While going through old boxes, looking for the Iksar Shaman EverQuest action figure in the previous post, I found one of my old virtual pets — the Rakuraku Dinokun, also known as Dinkie Dino. When Tamagotchi made it big, suddenly virtual pets of all sorts were everywhere. Digimon were the best, but my favorite was the Dinokun. Not really sure why. I made a fan page for it on Geocities showing all the animations and growth charts. And pretty soon I found all the same content, content I’d worked so hard on, on someone else’s page.
And that was the day I lost all faith in humanity and vowed to destroy it all, if I could. I guess that’s something that can happen sometimes, and I should just get over it, right?
I replaced the batteries, no luck. I cleaned the battery terminals with alcohol, and it started up, but the buttons weren’t working at all. So, I went further and removed the circuit board, cleaned the buttons and the button contacts, put it all back together, and it mostly worked — with some dead pixels. I then opened it up once more, put in the last screw I’d found rolling around the table, and now it worked fine, no dead pixels. Now I’m wearing it, dangling from a belt loop on my jeans. Every so often it beeps and I play with it. It doesn’t like Rock/Paper/Scissors much because I keep winning.
In a day or two it will mature a little and I’ll find out what kind of dino I’m going to get. It changes to one of three types based on how you treated it when it was young.
The rest of the games are a little more recent 🙂
8-Colors Star Guardians
The developer pitched this game as part of #TurnBasedThursday on BlueSky:
Thanks for hosting this #TurnBasedThursday! For the last day of Steam Spring Sale (5 hours left!!!)… five queer idiot gal sentai! Alien monsters from outta space! Turn based battles! Space catgirls! And WRESTLER LOBSTERS …all and more in 8-Colors Star Guardians+
Um. Hello? Has there even been a Power Rangers parody game yet? I’m thinking this might be the first… one that I have seen, anyway.
8CSG was a challenge the developer Andrea Demetrio made to herself to make a game using just eight colors. The game itself has echoes of classic MegaMan — there are nine bosses you can take on in any order, and defeating bosses will give some of your crew powers that may help defeat another boss, until finally you have beaten them all and the real villain shows their evil face.
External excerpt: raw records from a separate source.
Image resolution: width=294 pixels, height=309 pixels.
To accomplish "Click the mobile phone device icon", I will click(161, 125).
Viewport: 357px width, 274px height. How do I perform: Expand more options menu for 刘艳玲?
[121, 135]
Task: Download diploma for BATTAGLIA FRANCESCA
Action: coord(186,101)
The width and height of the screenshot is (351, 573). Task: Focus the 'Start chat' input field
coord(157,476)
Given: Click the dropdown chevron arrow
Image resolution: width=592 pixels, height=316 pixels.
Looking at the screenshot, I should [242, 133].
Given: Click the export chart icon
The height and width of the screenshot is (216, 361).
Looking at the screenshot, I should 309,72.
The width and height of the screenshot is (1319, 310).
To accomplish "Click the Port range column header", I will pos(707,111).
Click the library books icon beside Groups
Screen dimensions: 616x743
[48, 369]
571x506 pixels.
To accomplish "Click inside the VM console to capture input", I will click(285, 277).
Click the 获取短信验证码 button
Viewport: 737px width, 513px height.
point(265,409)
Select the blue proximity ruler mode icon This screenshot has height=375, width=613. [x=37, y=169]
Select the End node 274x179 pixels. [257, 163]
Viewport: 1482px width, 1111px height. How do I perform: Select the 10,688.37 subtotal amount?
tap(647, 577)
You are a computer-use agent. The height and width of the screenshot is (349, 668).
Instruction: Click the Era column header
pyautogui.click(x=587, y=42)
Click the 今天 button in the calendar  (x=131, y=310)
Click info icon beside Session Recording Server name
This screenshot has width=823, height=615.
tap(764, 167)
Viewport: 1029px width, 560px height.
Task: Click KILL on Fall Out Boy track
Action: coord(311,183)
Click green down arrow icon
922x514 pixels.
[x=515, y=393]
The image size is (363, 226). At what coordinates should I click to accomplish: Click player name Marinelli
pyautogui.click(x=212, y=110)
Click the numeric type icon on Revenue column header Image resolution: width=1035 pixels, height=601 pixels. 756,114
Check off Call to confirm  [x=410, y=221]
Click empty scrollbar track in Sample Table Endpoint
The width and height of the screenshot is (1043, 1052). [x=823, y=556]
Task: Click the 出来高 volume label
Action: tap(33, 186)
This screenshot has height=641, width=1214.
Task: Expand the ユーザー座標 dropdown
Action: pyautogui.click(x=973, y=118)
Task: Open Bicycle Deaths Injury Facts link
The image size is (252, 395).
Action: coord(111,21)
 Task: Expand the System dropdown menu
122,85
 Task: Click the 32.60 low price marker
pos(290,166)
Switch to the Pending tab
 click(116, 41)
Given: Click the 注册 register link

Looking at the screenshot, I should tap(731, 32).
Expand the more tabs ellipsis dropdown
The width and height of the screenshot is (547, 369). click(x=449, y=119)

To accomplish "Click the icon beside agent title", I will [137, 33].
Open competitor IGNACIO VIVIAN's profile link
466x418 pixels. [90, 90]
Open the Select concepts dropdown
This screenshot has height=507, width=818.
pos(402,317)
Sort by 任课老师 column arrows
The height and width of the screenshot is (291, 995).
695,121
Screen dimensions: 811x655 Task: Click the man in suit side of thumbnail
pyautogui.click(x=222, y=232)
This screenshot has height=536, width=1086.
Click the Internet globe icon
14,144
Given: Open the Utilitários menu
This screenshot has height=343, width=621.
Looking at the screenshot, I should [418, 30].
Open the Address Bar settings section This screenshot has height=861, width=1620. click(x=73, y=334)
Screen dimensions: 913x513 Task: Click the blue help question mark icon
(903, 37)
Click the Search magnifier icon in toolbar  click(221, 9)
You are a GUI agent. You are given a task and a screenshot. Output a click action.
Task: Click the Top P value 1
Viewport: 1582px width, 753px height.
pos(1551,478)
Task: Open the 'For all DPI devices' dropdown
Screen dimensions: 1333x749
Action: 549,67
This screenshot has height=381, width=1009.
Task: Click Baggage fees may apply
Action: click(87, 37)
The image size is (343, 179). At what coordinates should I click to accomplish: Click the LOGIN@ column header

The five Star Guardians spout hilarious dialog between fights, filling in the backstories and the real stakes behind their battles! Once the first story is done, an arcade mode brings the fights to all new arenas, and the second story ups the ante in a surprising way.
It’s good, clean, affordable fun.
Terminal
You’re going to see this screenshot and immediately want to play the game or turn away in confusion. There’s no real middle ground.
You play as Tera, a hacker whose computer has been invaded by some entity. You’ve isolated it and disconnected it and now you’re trying to figure out what it is by talking through a terminal. It seems to know rather a lot about you, too. You will play through Tera’s life and memories learning about the entity that is attacking you and coming to grips with your past, and how you came to be as isolated and disconnected as the entity attacking you.
Each chapter starts with a prompt, like “You can’t change today, only hope tomorrow”. You determine the verbs (“change”, “hope” and I think “can’t”.) and combine those with two or three other words in the prompt. Each one will play a memory, and the game will give hints on which word combination will complete the chapter, but not hints exact enough to let you proceed without getting a good chunk of story.
There are graphics, but they are ASCII graphics, keeping with the theme. And there’s not many of them.
Pool of Madness Playtest
This game is currently in early playtest on Steam.
What if pool, but on a 19th century sailing ship, maybe a pirate ship, maybe a pirate ship that is about to be swallowed by some Lovecraftian entity, and sometimes you’re going to need a shotgun to clean the table, and sometimes some of the balls will explode.
But, basically it’s you, a cue stick and cue ball, and some bombs, maybe skulls, maybe some dead fish, and a good heaping double handful of rituals that you must complete before you are released or lose yourself to insanity.
It’s a refreshingly weird game, but I kept on waiting for the real game to arrive — like in Inscryption, when you begin to realize what is really happening, or in Balatro when you figure out the idea is not to play poker hands. I’ll have to play more of it to figure it out, but the atmosphere alone puts it in the same weird mix of horror and parlour games as the also-currently-in-development Forbidden Solitaire.